Behind the facade, however, Suharto showed an early interest in making money. In the 1950s, he was allegedly involved in sugar smuggling and other extra-military activities in Central Java that may have cost him command of the Army's Diponegoro Division during a 1959 anti-corruption drive. In his autobiography, Suharto asserts that he bartered sugar for rice to ease a local food shortage and that he did not benefit personally. In any case, the military transferred Suharto to a less influential position at the army staff college in Bandung, West Java.

In 1966, Suharto Inc. began to take shape. Before being officially named President, Suharto issued Decree No. 8 to seize two Sukarno-controlled conglomerates with combined assets of $2 billion. They became PT Pilot Project Berdikari, a company that Suharto placed under the management of Achmad Tirtosudiro, a former general who now heads a powerful Muslim organization founded by President Habibie. The firm was to become one of the main levers of the Suharto empire.

The President's fortunes began to soar along with those of a few close associates, most prominently Liem Sioe Liong and The Kian Seng, better known as Mohammad "Bob" Hasan. In late 1969, Suharto gave a partial monopoly--it later became total--over the import, milling and distribution of wheat and flour to PT Bogasari Flour Mills, controlled by Liem's Salim Group. Over the years Liem--known as "Uncle Liem" to the Suharto brood--and Hasan became Suharto's most trusted non-family associates and eventually amassed vast commercial empires.

The bedrock of the Suharto fortune was the presidential yayasan, or foundation. Dozens were set up, ostensibly as charities, and they have in fact funded a large number of hospitals, schools and mosques. But the foundations were also giant slush funds for the investment projects of the Suhartos and their cronies, as well as for the ex-President's political machine, Golkar. According to George Aditjondro, a sociology lecturer at Australia's University of Newcastle, they ultimately numbered 97 and were controlled by Suharto, his wife (who died in 1996), her relatives in the countryside, his cousin and half-brother, the six children, their spouses and parents, trusted military men and associates such as Habibie, Hasan and Liem. "The foundations bought stocks, built companies, lent money to businessmen," says Adnan Buyung Nasution, a lawyer who last year tried unsuccessfully to set up an independent commission on the Suharto wealth.

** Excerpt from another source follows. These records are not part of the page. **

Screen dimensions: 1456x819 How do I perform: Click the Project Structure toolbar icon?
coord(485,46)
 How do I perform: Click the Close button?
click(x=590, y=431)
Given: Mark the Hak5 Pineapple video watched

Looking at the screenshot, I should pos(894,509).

The foundations accepted "donations," though they were often less than voluntary. Beginning in 1978, all state-owned banks were required to give 2.5% of their profits to both the Dharmais and Supersemar foundations, according to former Attorney General Soedjono Atmonegoro. Suharto's Decree No. 92, in 1996, required that each taxpayer and company making more than $40,000 a year donate 2% of income to the Dana Sejahtera Mandiri foundation, set up to support poverty-alleviation programs (the order was rescinded last July). To this day, civil servants and members of the military donate a portion of their monthly salaries to the Amal Bakti Muslim Pancasila foundation, which was used by Suharto to win Muslim support.

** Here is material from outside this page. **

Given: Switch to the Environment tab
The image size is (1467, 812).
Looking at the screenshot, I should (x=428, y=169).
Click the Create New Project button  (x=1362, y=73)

While "donations" provided most of the foundations' revenue, there were other sources as well. In 1978, Suharto foundations took control of 60% of Bank Duta, a leading private bank, according to a former Bank Duta official. That share was gradually increased to 87%. The foundations invested heavily in private companies established by Suharto family members and cronies. After that, a helpful ministry or state-owned firm would award a contract or a monopoly to those companies.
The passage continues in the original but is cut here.